Entre anseios dignos e um desejo de sair da miséria que movimenta esses quatro perfis, existe um país que não parece ter sido feito para os seus. The Territory evidencia mundialmente como uma má gestão pública e uma indiferença às questões sociais estão custando o sangue e a dignidade do povo brasileiro. E como forasteiro que veio da África do Sul, Pritz traz um olhar apurado e necessário, vindo de alguém que não possui nenhuma agenda de caráter duvidoso. Como um contador de histórias que aqui se apresenta, ele narra a peleja dos índios, escuta os sonhos dos grileiros e acompanha a jornada de um senhor simples em busca do seu pé de meia.
Trazendo Darren Aronofsky como o seu “padrinho” – produzindo o documentário ao lado de outros nomes como o do brasileiro Gabriel Uchida -, o diretor se alia a um dos maiores cineastas do cinema contemporâneo a fim de garantir que a voz do povo indígena seja devida e globalmente ouvida. Com uma produção riquíssima e intimista, que acompanha o dia-a-dia de todos os seus personagens, The Territory é uma denúncia ampla que não mede esforços em mostrar a ineficiência e incompetência da Funai, à medida em que pondera sobre o circo dos horrores em que o Brasil foi colocado desde sua última eleição presidencial. Com o foco objetivo de trazer à luz tudo aquilo que por tanto tempo permaneceu nas trevas, o filme é uma experiência que gera sentimentos dúbios para nós, brasileiros.

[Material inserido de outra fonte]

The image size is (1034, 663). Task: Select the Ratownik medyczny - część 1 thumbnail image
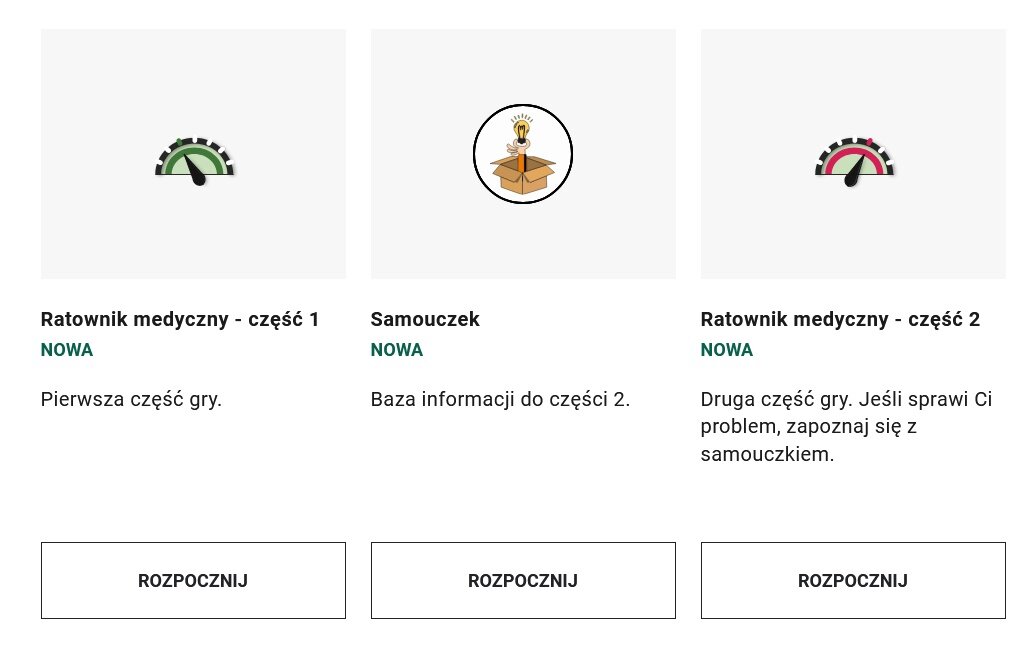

Constrangedora, dolorosa, mas também revigorante, a produção é eficaz em abrir os olhos do público, sendo ainda capaz de celebrar a beleza dos povos ancestrais que fazem parte da fundação do nosso Brasil. Emocionante e bem apurado, o documentário com ares de suspense ainda conta com uma riquíssima bagagem de material em vídeo coletada pela própria tribo Uru-Eu-Wau-Wau. Com uma fotografia que exala a exuberância da Floresta Amazônica – em meio a uma devastação sem precedentes -, The Territory é um dos documentários mais necessários lançados nos últimos anos. Tecnicamente brilhante e socialmente necessário, ele é um alerta global para tempos sombrios. E de quebra, ainda pode se tornar um grito de esperança brasileiro na temporada de premiações de 2023.